Co to jest ta CETA? I co to jest TIPP? Przeczytaj i dowiedz się, co nas czeka.

Co łączy dziś Kukiza, Zandberga i Izdebskiego?

Co łączy dziś Kukiza, Zandberga i Izdebskiego?

 

 Wszyscy troje stawili się w sobotę pod Ministerstwem Rolnictwa, by wspólnie protestować przeciwko kontrowersyjnej umowie CETA. Wraz z nimi wyszło na ulice Warszawy około 6 tysięcy osób.

W ostatnich dniach został ogłoszony sposób ratyfikacji CETA. Musi być ona poparta większością 2/3 głosów w obecności co najmniej połowy ustawowej liczby posłów i senatorów. Obecna sytuacja wskazuje na to, że przy obecnym składzie parlamentarnym, ratyfikacja dojdzie do skutku.

Kwestia ta – jak wszystko – ma swoich zwolenników i przeciwników. Większość polskiego społeczeństwa należy do grupy drugiej. Protesty odbyły się nie tylko w stolicy, ale także kilku innych miastach Polski. Zgromadzeni demonstrowali przeciw umowie TTIP i tej bardziej niebezpiecznej i inwazyjnej, czyli CETA.

Ale o co tyle szumu?

Co to jest CETA i TTIP?

Zwolennicy tłumaczą to zupełnie inaczej niż przeciwnicy, dla nich jest to coś, co da więcej możliwości unijnym przedsiębiorcom, którzy będą chcieli prowadzić działalność w Kanadzie. Umowa CETA zniesie cła i stworzy więcej miejsc pracy na naszym kontynencie, poszerzy rynek usług. I to nieprawda, że bezpieczeństwo żywności, prawa pracownicze czy ochrona środowiska na tym podupadną – zwolennicy CETA zapewniają, że w tych kwestiach w UE nic się nie zmieni. Polski rząd również rozpatruje to w kategorii szansy gospodarczej i korzyści ekonomicznych, powołując się przy tym na badania przeprowadzone przez ministerstwo rozwoju, których szczegółów jednak nikt nie chce upubliczniać.

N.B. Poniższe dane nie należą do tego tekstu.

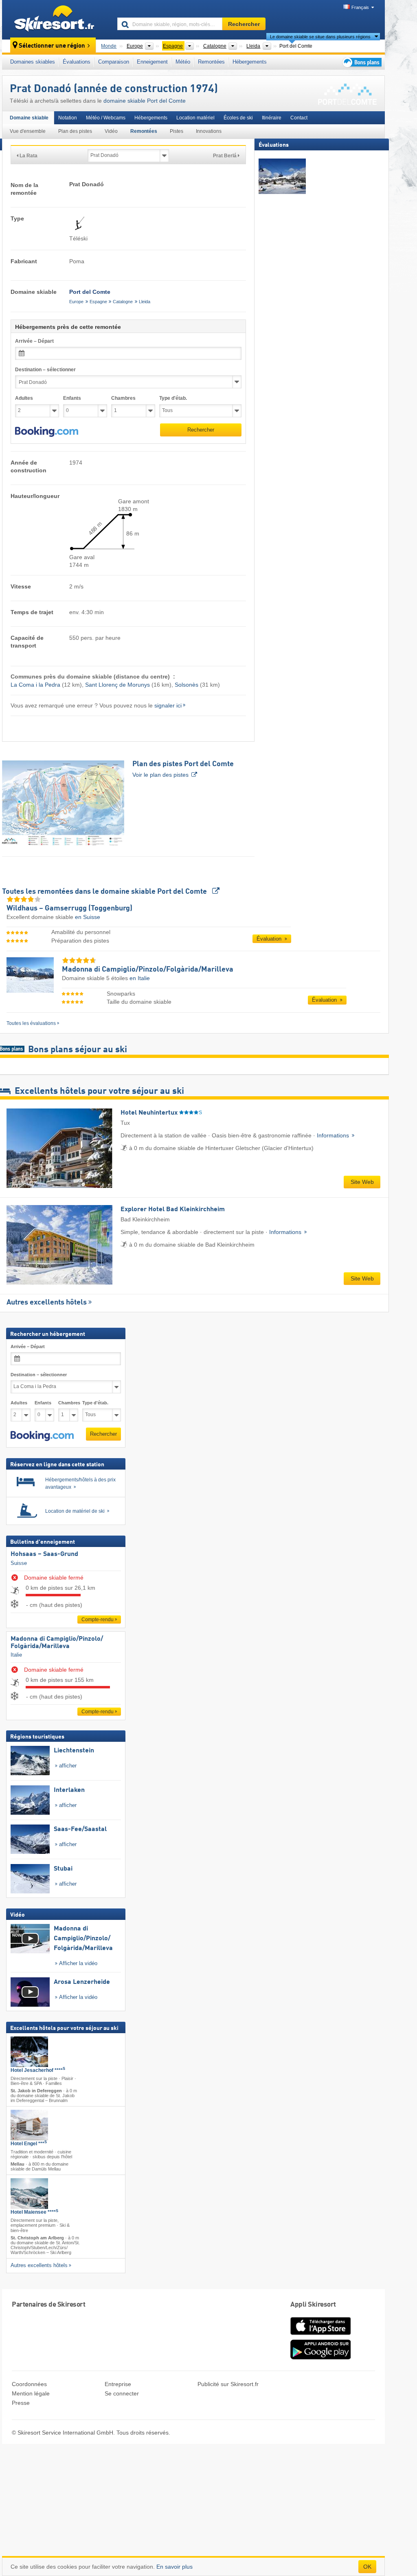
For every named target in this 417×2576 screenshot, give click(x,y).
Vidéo (111, 131)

Przeciwnicy CETA  mają na ten temat zupełnie inne zdanie. Korzyści? Fakt, będą, ale tylko dla korporacji po obu stronach Atlantyku. Jako dowody przedstawiają analizy przeprowadzone przez organizacje społeczne i obserwacje umowy NAFTA, która łączy USA z Kanadą i Meksykiem. Twierdzą, że polski rynek pracy mocno na tym ucierpi, a także polskie rolnictwo. Poza gospodarką, negatywne konsekwencje umów dotkną w największej mierze konsumentów, którzy szybko odczują obniżenie standardów czy zmierzającą w złym kierunku ochronę środowiska. Wspomina się także o mechanizmie ICS, który po ratyfikacji z pewnością się pojawi. Na czym on polega? Na tym, że inwestor działa przeciwko państwu. Protestujący twierdzą, że umowa ta wepchnie Unię w ręce amerykańskich korporacji.